Het loutere feit dat een betrokkene geen kennis heeft van een bepaald feit (vb. op de hoogte zijn van het overlijden ten aanzien de verjaring van erfkeuze) belet de verjaring niet.
Vooreerst dient gesteld dat de al dan niet feitelijke kennis in wezen een niet objectief controleerbaar en voor toetsing vatbaar gegeven is: het gebrek aan beweerde feitelijke kennis aanvaarden als grond tot stuiting of schorsing van de verjaring, zou de rechtsfiguur van de verjaring volledig ondergraven en de rechtszekerheid, die precies wordt beoogd door de instelling van de verjaring, aantasten.
Art. 2251 BW bepaalt dat enkel de wet vermag om oorzaken van schorsing van de verjaring in het leven te roepen.
Loutere overmacht en zelfs onoverwinnelijke rechtsdwaling schorsen de verjaring niet.
Het adagium contra non valentem non currit praescriptio is geen algemeen rechtsbeginsel , zodat deze rechtsspreuk naar Belgisch recht geen toepassing kan vinden buiten de wettelijke toepassingsgevallen.
In de regel is de oorzaak van de ingetreden verjaring dan ook zonder relevantie.
Een verjaringstermijn van 30 jaar is geen bijzonder beperkte of onredelijke korte verjaringstermijn.
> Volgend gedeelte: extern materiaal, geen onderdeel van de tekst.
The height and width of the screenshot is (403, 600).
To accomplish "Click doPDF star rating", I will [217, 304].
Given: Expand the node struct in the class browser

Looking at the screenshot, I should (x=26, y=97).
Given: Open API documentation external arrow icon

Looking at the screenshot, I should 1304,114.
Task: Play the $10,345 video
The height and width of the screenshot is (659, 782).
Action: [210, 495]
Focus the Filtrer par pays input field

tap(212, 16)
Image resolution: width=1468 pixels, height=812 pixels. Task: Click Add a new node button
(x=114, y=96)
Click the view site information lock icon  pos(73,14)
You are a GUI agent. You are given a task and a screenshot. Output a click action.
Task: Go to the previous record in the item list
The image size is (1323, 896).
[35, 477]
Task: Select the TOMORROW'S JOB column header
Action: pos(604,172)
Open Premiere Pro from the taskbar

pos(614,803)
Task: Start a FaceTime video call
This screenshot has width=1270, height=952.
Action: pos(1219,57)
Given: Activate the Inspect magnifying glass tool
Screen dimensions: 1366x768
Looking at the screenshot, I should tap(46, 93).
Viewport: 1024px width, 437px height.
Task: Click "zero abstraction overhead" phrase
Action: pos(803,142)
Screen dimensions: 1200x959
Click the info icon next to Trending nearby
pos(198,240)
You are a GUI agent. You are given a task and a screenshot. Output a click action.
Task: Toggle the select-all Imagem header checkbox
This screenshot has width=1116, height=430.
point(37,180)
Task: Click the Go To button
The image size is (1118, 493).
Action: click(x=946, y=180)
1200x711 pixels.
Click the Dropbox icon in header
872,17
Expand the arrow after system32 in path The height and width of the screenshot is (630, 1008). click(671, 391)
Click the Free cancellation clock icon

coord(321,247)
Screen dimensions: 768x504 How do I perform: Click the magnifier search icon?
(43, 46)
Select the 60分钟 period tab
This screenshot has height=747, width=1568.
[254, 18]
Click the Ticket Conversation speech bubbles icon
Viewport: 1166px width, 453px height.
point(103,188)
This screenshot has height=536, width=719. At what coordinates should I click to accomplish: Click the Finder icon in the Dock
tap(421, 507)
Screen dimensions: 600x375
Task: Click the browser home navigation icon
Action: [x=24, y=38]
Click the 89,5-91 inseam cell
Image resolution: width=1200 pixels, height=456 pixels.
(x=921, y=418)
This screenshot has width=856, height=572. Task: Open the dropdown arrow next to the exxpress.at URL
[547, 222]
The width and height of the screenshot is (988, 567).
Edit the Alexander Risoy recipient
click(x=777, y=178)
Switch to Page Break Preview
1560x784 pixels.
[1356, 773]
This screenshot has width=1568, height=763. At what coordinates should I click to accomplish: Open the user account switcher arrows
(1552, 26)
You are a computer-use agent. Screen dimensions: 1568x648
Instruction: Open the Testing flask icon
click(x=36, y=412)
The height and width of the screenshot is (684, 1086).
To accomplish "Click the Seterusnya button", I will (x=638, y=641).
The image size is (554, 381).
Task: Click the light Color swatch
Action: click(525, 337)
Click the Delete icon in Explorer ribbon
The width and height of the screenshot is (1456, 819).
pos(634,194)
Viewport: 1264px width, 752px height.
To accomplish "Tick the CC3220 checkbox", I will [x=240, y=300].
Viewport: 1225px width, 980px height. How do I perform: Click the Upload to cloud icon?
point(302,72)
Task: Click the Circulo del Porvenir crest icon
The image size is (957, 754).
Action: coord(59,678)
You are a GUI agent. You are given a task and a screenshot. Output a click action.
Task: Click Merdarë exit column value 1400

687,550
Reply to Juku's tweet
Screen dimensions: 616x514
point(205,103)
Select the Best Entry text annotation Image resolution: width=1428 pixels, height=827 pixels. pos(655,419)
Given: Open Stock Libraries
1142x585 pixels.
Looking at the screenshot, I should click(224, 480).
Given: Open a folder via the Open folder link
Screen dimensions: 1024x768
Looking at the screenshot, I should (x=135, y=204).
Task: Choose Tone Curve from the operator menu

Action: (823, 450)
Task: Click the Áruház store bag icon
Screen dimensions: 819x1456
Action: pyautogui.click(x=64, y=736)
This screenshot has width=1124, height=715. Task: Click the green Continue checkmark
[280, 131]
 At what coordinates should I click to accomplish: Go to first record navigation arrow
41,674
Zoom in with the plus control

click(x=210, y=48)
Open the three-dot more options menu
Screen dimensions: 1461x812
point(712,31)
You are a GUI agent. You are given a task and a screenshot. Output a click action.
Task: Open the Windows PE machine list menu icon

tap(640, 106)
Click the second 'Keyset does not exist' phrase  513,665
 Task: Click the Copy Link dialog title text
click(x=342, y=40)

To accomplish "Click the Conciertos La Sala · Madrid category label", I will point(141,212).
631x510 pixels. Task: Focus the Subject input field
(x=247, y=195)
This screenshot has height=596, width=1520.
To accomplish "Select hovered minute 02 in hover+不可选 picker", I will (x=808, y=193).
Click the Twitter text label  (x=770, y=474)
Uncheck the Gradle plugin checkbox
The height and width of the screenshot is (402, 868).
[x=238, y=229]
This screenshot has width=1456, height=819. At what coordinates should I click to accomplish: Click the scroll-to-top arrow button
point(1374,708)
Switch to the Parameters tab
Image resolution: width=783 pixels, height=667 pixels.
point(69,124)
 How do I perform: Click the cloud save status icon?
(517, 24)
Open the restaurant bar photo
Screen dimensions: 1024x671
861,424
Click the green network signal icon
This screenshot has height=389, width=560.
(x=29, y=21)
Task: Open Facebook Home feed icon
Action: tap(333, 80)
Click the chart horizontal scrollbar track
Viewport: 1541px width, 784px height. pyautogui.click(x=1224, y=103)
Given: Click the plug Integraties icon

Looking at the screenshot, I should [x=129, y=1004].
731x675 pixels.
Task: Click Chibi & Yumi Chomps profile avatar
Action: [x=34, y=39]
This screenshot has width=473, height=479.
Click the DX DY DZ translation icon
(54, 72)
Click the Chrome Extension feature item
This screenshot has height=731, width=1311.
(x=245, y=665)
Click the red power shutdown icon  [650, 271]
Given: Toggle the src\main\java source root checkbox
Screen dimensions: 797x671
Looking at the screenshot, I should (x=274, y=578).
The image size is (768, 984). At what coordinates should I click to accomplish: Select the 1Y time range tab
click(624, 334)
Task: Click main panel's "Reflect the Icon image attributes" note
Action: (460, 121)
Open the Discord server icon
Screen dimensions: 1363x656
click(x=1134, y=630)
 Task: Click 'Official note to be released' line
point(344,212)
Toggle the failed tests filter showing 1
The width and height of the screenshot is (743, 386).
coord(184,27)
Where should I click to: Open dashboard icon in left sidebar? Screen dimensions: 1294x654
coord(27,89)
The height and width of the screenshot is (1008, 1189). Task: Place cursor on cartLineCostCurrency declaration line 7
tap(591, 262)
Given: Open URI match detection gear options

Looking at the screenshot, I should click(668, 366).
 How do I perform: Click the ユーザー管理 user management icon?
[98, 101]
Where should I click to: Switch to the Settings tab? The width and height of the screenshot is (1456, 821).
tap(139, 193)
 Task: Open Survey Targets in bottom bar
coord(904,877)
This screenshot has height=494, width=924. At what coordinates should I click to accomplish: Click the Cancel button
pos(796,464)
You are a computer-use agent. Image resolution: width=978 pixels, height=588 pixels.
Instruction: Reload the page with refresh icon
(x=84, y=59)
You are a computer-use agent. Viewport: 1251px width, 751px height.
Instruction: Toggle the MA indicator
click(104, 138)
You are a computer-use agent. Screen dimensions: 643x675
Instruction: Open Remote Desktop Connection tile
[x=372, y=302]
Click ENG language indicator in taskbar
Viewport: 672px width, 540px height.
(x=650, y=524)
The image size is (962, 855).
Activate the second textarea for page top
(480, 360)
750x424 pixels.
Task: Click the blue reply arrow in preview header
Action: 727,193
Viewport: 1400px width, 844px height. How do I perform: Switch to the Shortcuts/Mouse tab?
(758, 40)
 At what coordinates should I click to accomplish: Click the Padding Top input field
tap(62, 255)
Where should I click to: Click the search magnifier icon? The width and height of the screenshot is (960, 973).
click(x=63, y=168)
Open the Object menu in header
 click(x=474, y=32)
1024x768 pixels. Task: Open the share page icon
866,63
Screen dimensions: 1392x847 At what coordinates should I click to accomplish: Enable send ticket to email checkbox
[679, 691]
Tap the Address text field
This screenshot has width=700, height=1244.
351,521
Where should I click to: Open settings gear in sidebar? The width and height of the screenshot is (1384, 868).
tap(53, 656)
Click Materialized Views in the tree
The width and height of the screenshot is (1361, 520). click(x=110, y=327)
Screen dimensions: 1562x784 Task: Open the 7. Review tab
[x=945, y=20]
Bijgevolg is er in dit geval ook geen sprake van een onredelijke of van een louter illusoire kans om de verjaring tijdig te stuiten.
Het recht op toegang tot de rechter verzet zich niet tegen absolute verjaringstermijnen: dat recht moet immers worden verzoend met het streven naar rechtszekerheid. De omstandigheid dat een verjaringstermijn kan verstrijken vooraleer de (schuld)eiser kennis heeft van alle elementen die nodig zijn om zijn vorderingsrecht uit te oefenen, is bijgevolg op zichzelf niet in strijd met de artt. 10 en 11 Gw., gelezen in samenhang met art. 6 EVRM.
Ook een nalatenschap is vatbaar voor een verkrijgende verjaring, minstens na verloop van dertig jaar, door de «bezitter» van de nalatenschap.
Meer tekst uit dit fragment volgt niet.